In fact, there are few key scenes that aren’t backed by, or preceded by, some kind of strange folky song. It’s a claustrophobic, self-contained little world where everything is all about the community, and it’s inescapable. Their music and their culture, on the surface quite pleasant and quaint, is in reality one of sex and sacrifice. One dedicated to trying to seduce Sergeant Howie.
It’s a deeply religious film, and much of the unease comes from Howie’s inner turmoil at being tempted by a society that just throws women and sex at him from the get go. It’s all about games for the community, and Howie is the like the toy, mockingly soundtracked as he digs by the playful, drunken pub band. He’s entered their world and now his journey into it is set to their tune as they gleefully monitor him and toy with him. For Howie, a devout christian, it’s a form of religious horror played out in song.

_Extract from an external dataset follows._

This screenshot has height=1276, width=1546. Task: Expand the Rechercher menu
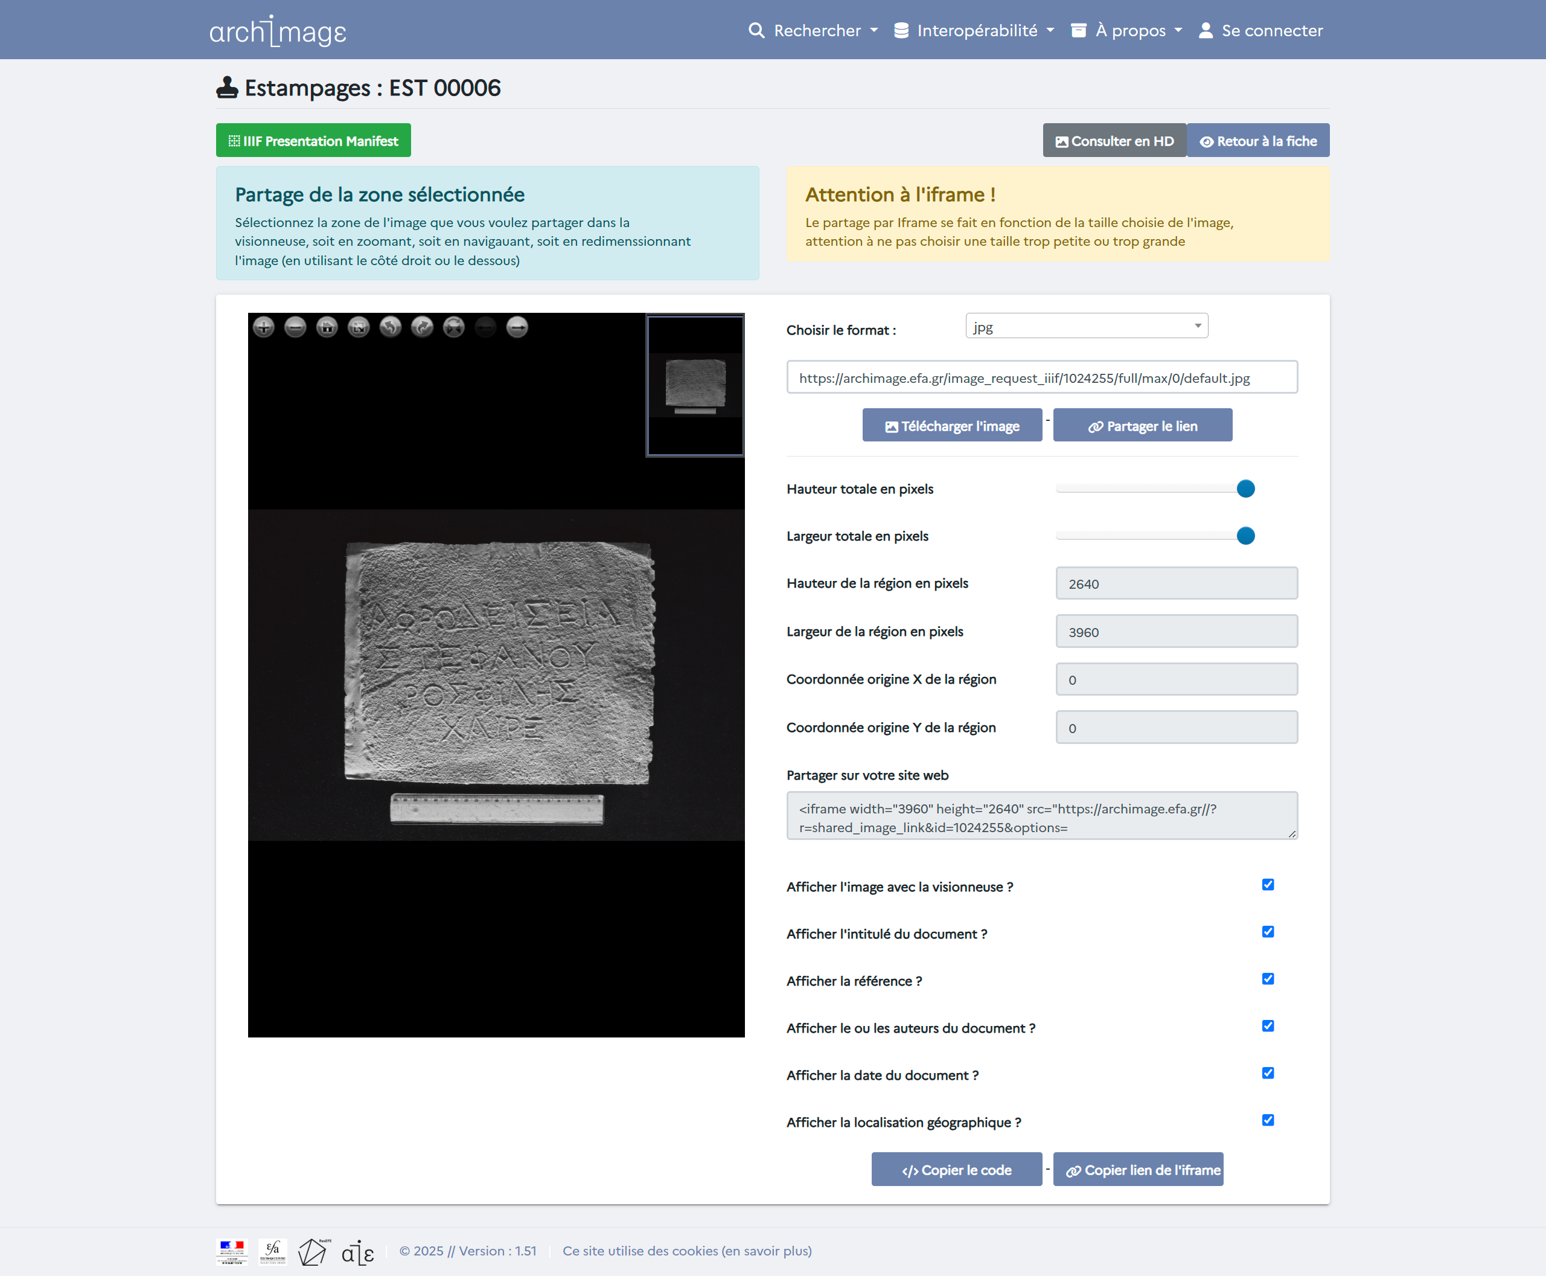[x=814, y=30]
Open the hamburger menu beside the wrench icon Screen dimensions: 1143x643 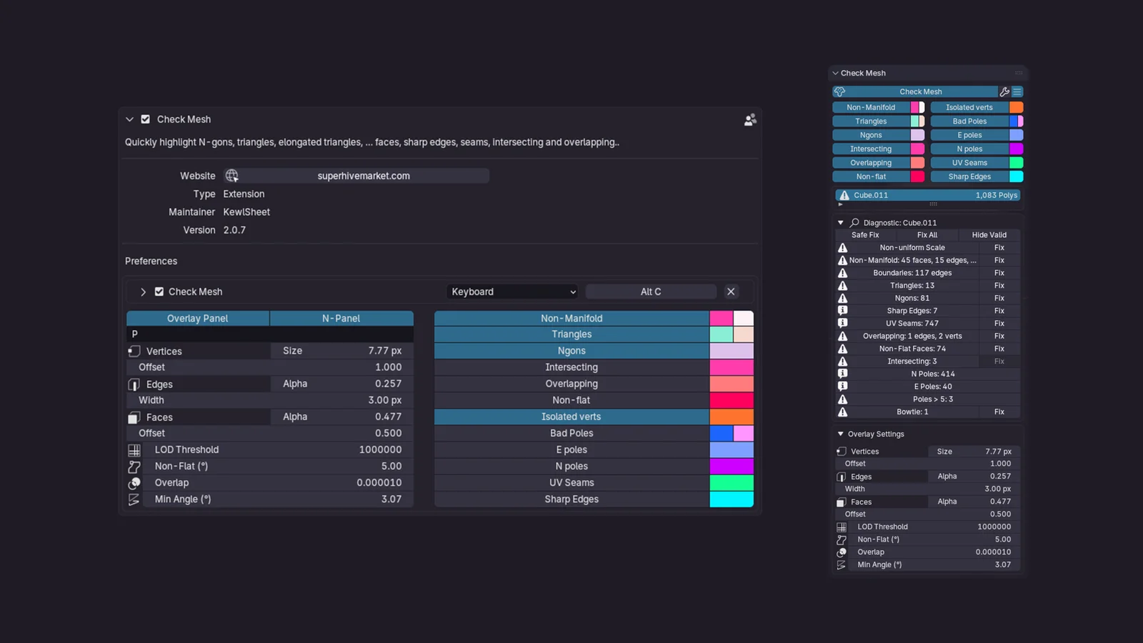[x=1017, y=91]
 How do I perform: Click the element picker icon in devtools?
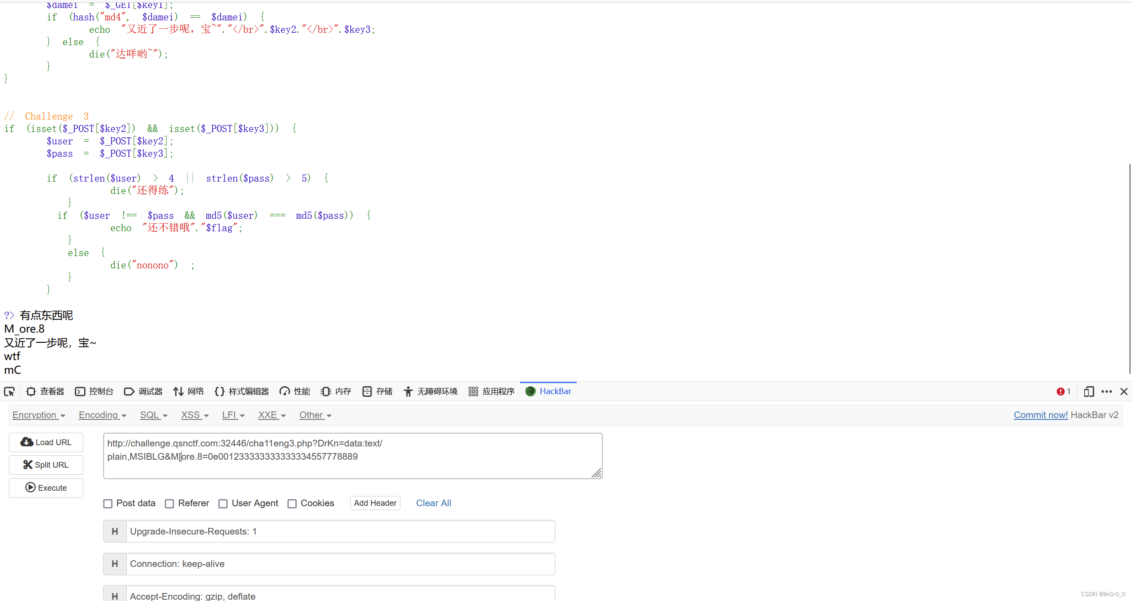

For everyone else it’s just unsettling as hell to watch him squirm under the strain of knowing that a naked, dancing Britt Ekland is next door pounding the walls and singing about ‘midnight suns’ and stroking feathers; you can figure out what she’s getting at yourselves. It’s even worse when it’s all to some weird, jaunty fiddle or something.
Warning, if you were happy enough with minor spoilers, here’s the major one. Just stop reading if you haven’t seen the film, or invest in one of those Men In Black memory wiper things. Or just scroll down past that Spotify link and don’t look at the screen.
It also means that the big moments, the bits where the score is more like, well, a score, really hit home. The climax of the film features one of the few moments where the score goes big; in fact it’s probably the only moment. It’s still a song, and it’s still somewhat folky, but it’s just…bigger. It’s immensely unnerving, much like most of the end of the film, which is in itself a small tour de force. The fact that, as the protagonist of the entire damn film burns to death and screams for Christ they simply have a nice village sing-along, is so creepy, and so brilliant, that’s it’s just incredible.
The spoilers are over now, if you decided to just scroll past that bit.
What makes the soundtrack so brilliant is that it’s one of those things you may not even notice the first time round. You’ll probably be too distracted by the guys in animal masks and Christopher Lee’s, erm, Christopher Lee-ness, to realise just how weird and creepy some of the songs are, or how brilliantly they feed into the rest of the film. Really, you just need to watch this film. And that’s only partly so that you know that, once, a long time ago, there was another Wicker Man film and it was brilliant and it had no bees and it had no honey and it had no burnt toast, and no fighty Nicolas Cage either. Mostly you should watch this film because it’s brilliant and unlike almost any other horror film in how it captures dread. Don’t go in expecting Saw violence or slasher film jumpiness, go in expecting to be really creeped out and unnerved, and amazed at how incredible that Scottish policeman’s voice is.